Avec la situation économique actuelle, plusieurs s'amusent à ramener en vie les idées de John Maynard Keynes. Je ne nie pas son effet sur la science économique et l'histoire de cette science, bien au contraire. Néanmoins, j'admet avoir des difficultés avec le personnage que certains tentent de me vendre comme un brave qui a tenté de sauver le capitalisme lors de la grande dépression. Je soumet cette affirmation à de vastes critiques.

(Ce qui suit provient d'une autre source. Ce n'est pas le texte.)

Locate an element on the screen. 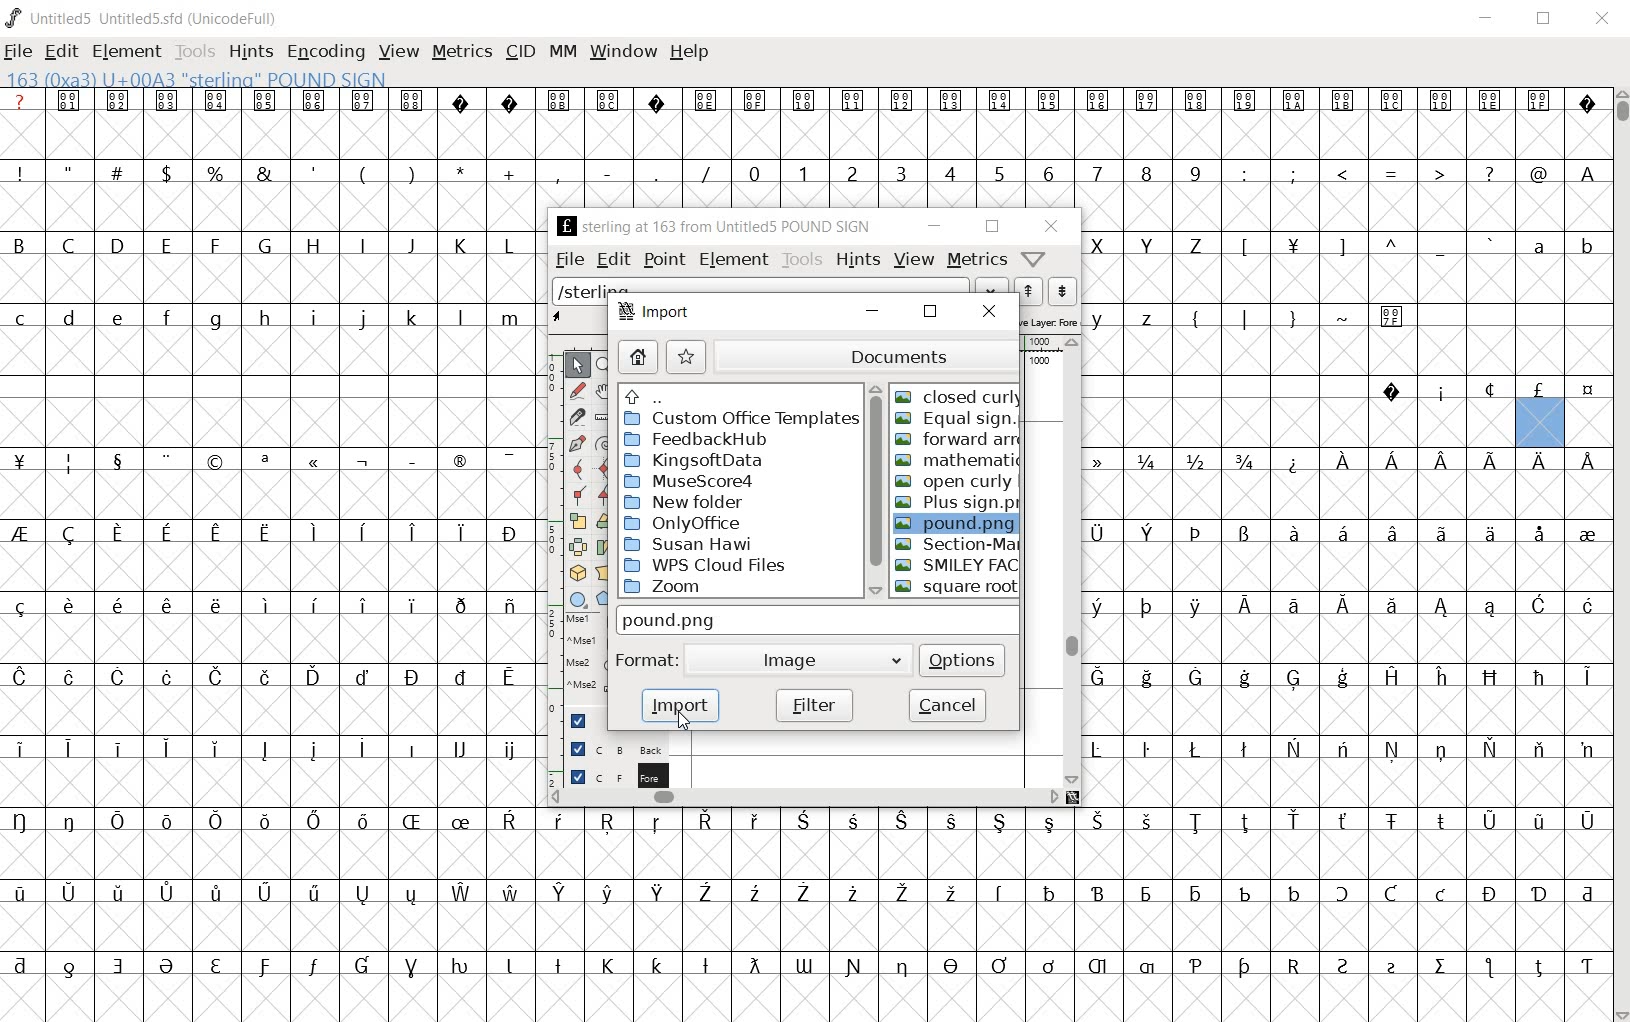  Symbol is located at coordinates (216, 461).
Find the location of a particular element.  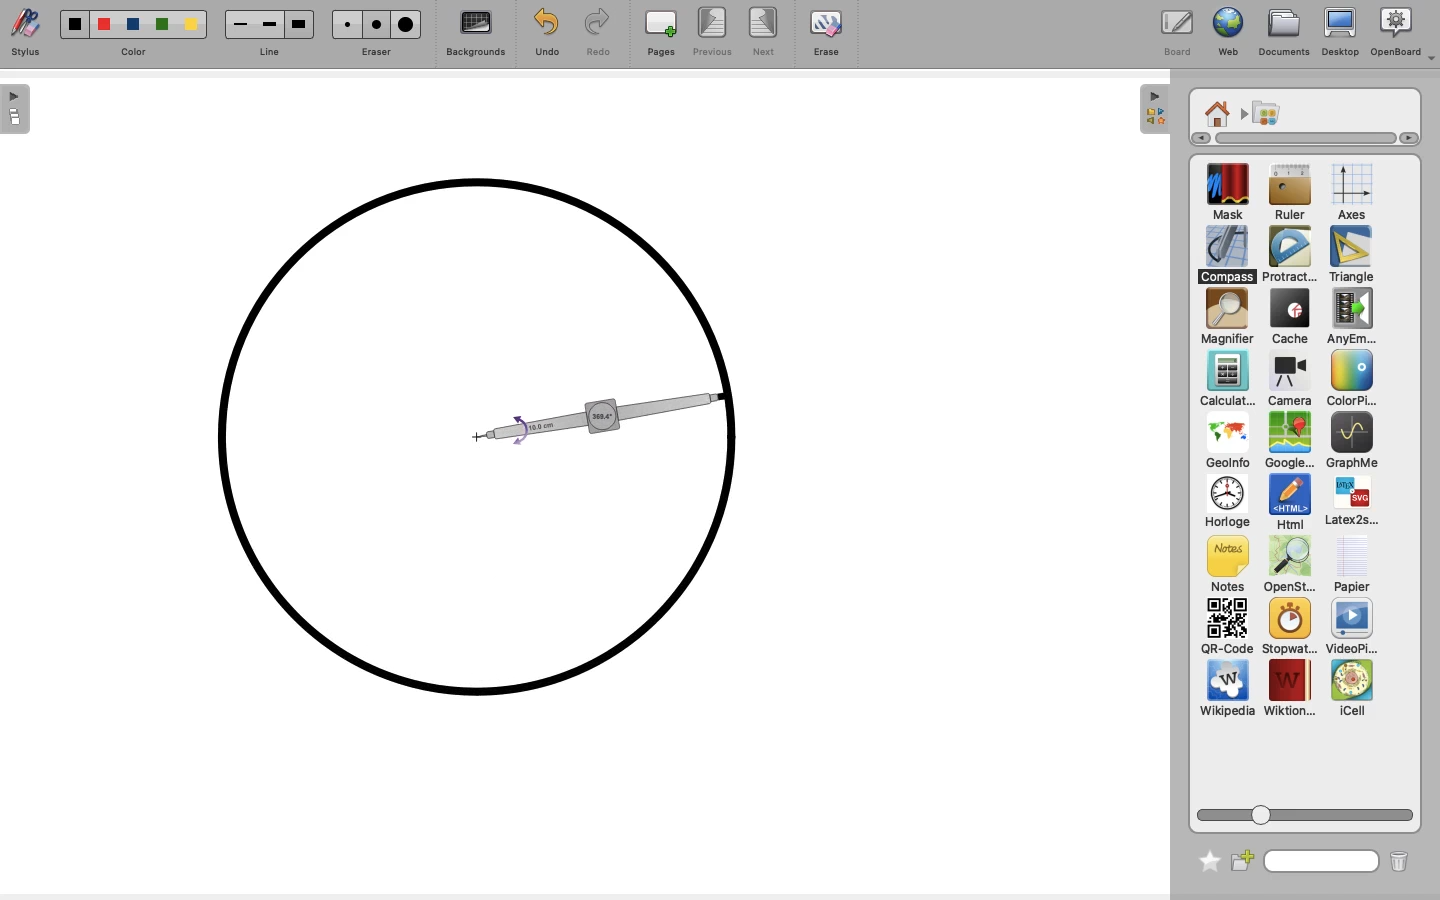

Protractor is located at coordinates (1292, 255).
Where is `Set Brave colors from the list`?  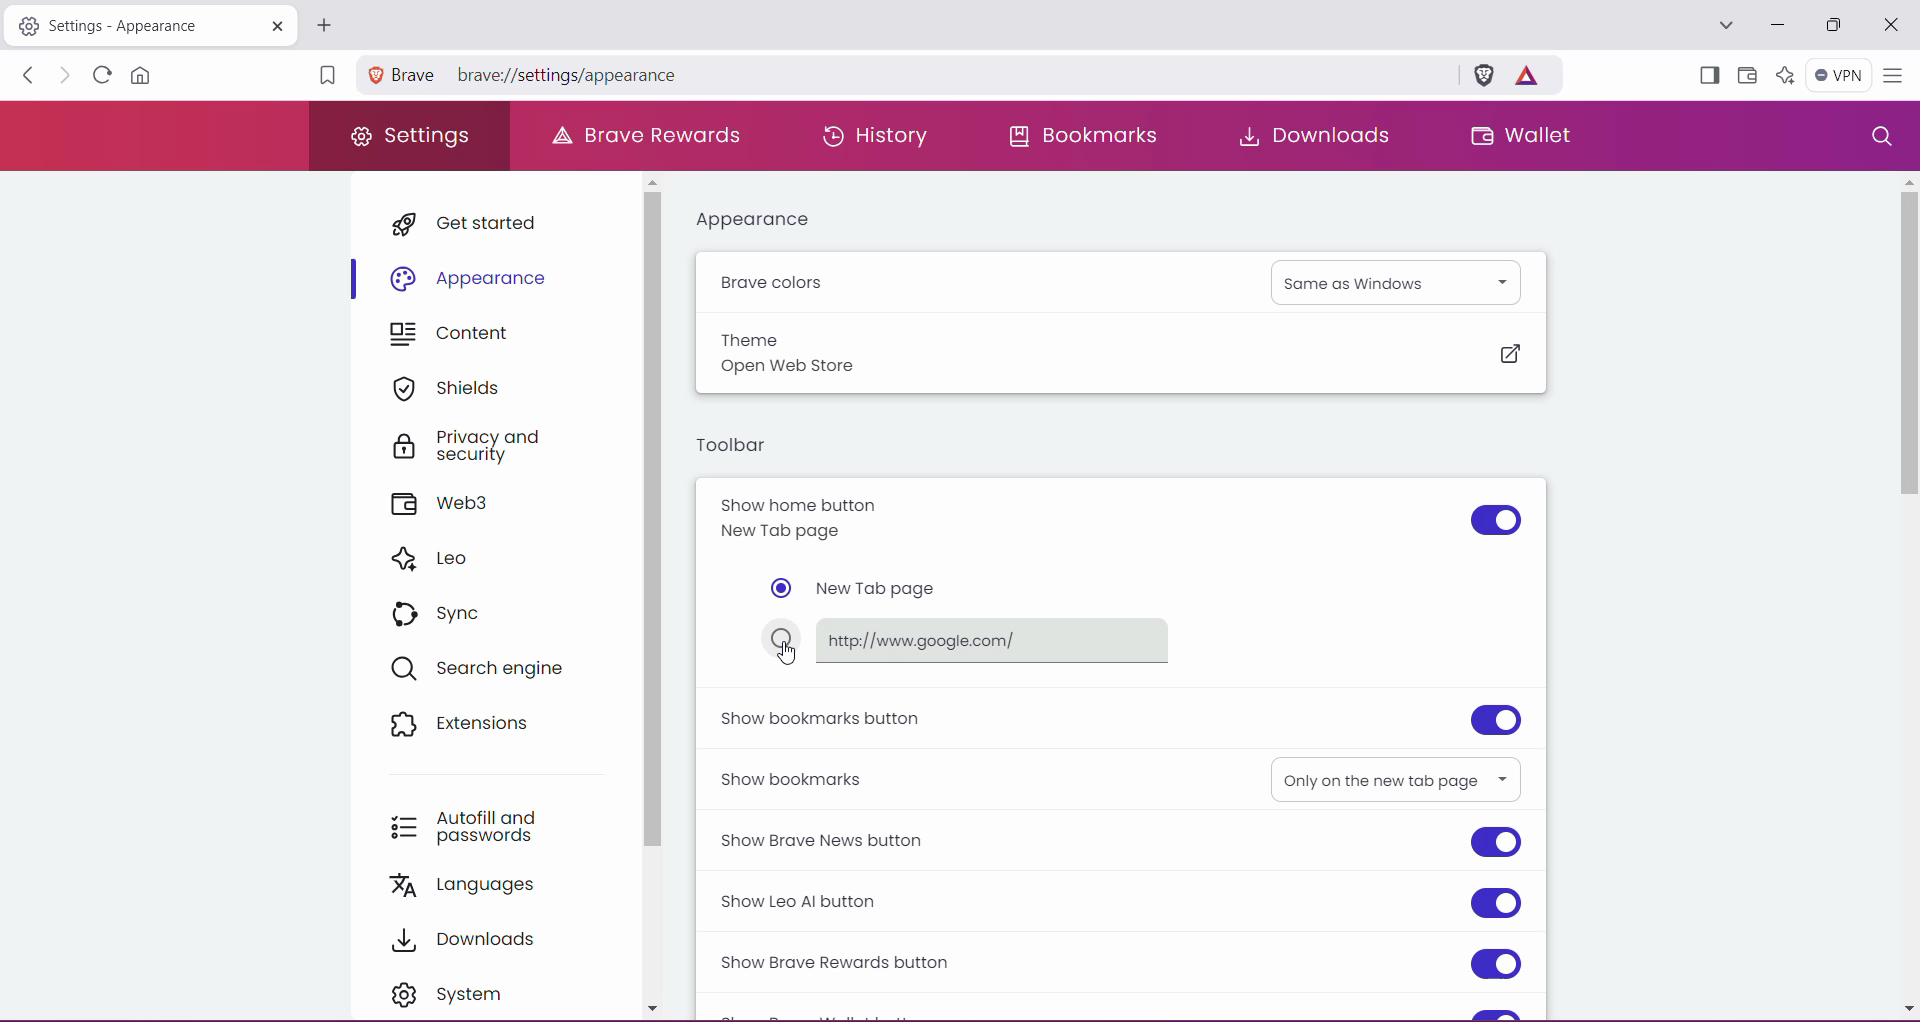 Set Brave colors from the list is located at coordinates (1399, 281).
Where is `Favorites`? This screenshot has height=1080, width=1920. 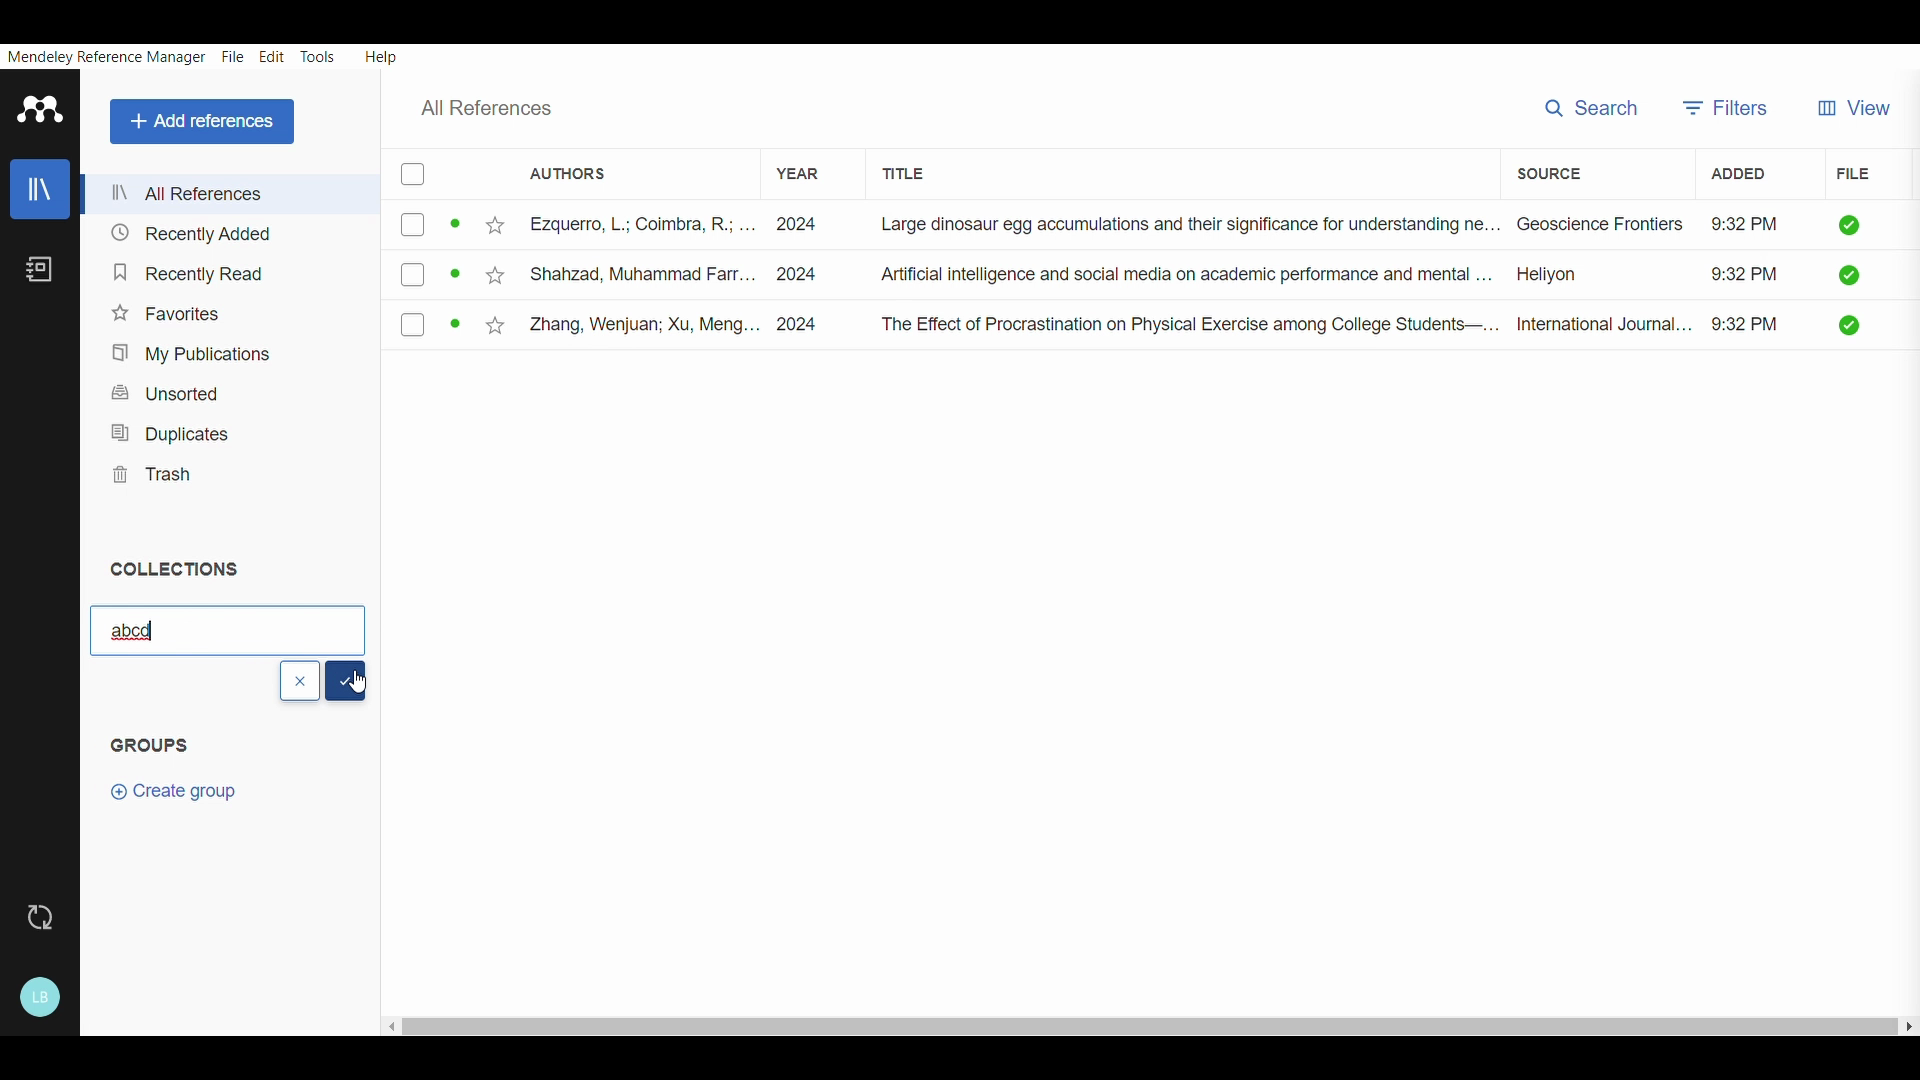
Favorites is located at coordinates (171, 309).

En premier lieu, il est facile de dire que le marché a échoué dans son auto-correction alors que dans les derniers 6 mois, les gouvernements ont passé le plus clair de leur temps à intervenir sur une échelle sans précédent dans l'économie multipliant les plans de sauvetage (et de l'automobile) les déficits, les plans de relance et la reréglementation des marchés. C'est un peu comique comme accusation quand l'intervention gouvernementale a tout fait pour empêcher la correction des marchés.

Mais bon, ceux qui disent que le marché ne s'est pas corrigé disent aussi qu'il faut sauver le capitalisme de lui-même. Pour ce faire, ils invoquent l'âme de John Maynard Keynes qu'ils qualifient de grand économiste libéral. Il était un économiste soit, mais pas du tout libéral. Keynes est peut-être paru publiquement comme un libéral faisait appel à certains sentiments libéraux sur le plan social. Mais il a fait plusieurs déclarations qui peuvent nous laisser sceptique. Comme le souligne l'historien Ralph Raico, l'oeuvre de Keynes (Théorie Générale) a été accueuillie avec beaucoup d'enthousiasme de la part des dirigeants nazis. Ce n'est pas une culpabilité par association ici, Keynes faisait un appel directement à eux lorsqu'il disait (Théorie Générale):
"qu'il va sans dire que la théorie de la production dans son ensemble, que ce livre cherche à présenter, s'adapte beaucoup mieux aux conditions d'un État totalitaire, que ne le fait la théorie de la production et de la répartition d'une production donnée, lorsqu'elle est réalisée dans les conditions de la libre concurrence, avec une large dose de laissez-faire"
Il a par la suite endossé le livre de Sidney et Beatrice Webb, deux artisans communistes Britanniques qui ont fait l'objet de critiques pour leur livre Soviet Communism. Les auteurs ont été en Russie soviétique ou ils furent alimentés de citations, statistiques (prouvées bidons) et entrevues pour illustrer la grandeur du régime communiste. Keynes en a fait une revue très élogieuse(toujours dans Raico) :
But the new system is now sufficiently crystallised to be reviewed. The result is impressive. The Russian innovators have passed,not only from the revolutionary stage, but also from the doctrinaire stage.There is little or nothing left which bears any special relation to Marx and Marxism as distinguished from other systems of socialism. They are engaged in the vast administrative task of making a completely new set of social and economic institutions work smoothly and successfully over a territory so extensive that it covers one sixth of the land surface of the world.
Néanmoins, cette version est contradictoire avec le biographe de Keynes, Robert Skidelsky qui dit que son histoire d'amour avec la Russie est morte en 1928 lors d'une visite au pays. Néanmoins, la critique fut écrite en 1936. Soit Keynes a changé d'avis, soit il a écrit cette revue littéraire pour plaire à ses amis les Webbs.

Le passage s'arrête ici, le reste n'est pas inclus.